Around the block

By Elaine Watson

- Last updated on GMT

Related tags Soft drinks Management Soft drink

Around the block
Dave Turvey, operations director, Kerrygold, LeekI didn't do fantastically well in my school exams, but I was pretty good at football. So when I left...

Dave Turvey, operations director, Kerrygold, Leek

I didn't do fantastically well in my school exams, but I was pretty good at football. So when I left was pinning my hopes on becoming a professional footballer. I got pretty close I had trials with Southampton, which was in the first division at the time, but I didn't make it. In the end, I went to work in a local soft drinks factory, which was a bit embarrassing, because I thought all my friends were doing amazing jobs. But once I'd started, there was no looking back, and by the time I was 23, I was a production manager.

I moved around the soft drinks industry until the late 1990s, but realised I could end up becoming pigeonholed if I didn't make a move into a different sector pretty soon.

So in the summer of 1999, I arrived here at Kerrygold's cheese packing site as manufacturing manager.

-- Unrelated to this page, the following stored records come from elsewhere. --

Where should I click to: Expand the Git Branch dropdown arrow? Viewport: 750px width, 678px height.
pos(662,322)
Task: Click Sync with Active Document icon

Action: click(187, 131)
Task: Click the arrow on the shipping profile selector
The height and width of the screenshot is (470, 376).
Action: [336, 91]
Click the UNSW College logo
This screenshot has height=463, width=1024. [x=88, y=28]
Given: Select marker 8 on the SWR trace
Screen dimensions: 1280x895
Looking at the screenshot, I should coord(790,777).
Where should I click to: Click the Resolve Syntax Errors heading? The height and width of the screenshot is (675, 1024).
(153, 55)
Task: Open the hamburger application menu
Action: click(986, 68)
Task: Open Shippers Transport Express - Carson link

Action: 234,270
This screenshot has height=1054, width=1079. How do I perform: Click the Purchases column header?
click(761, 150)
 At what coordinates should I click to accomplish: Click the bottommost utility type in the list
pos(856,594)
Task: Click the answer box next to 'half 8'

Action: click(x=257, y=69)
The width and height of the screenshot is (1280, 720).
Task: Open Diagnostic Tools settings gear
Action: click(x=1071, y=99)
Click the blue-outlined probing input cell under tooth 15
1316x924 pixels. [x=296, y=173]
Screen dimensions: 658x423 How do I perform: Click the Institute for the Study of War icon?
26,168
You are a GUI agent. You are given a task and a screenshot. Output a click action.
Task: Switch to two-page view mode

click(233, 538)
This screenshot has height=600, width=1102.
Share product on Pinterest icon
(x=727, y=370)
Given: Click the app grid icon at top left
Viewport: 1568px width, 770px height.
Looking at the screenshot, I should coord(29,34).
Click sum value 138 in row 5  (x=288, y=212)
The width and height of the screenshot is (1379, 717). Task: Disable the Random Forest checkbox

Back then, the site was where our car park is now and we were handling about 35,000t of cheese compared with 60,000t now. It was also mostly pre-packed product we were cutting large blocks into smaller blocks whereas today we do slicing, grating and deli-packs as well.

When I arrived, I felt the site needed a massive culture change, and I brought in a couple of people I knew would help me make that happen. Several people had been here for years and although they had lots of valuable experience, some were also reluctant to change. We also had an absenteeism rate of 8.5%, which wasn't great. One of the first things I did was put all first-line managers through management training, which made a huge difference to the way we operate.

We've increased productivity by 20% over the last 10 years, and a lot of the progress has come through working together more.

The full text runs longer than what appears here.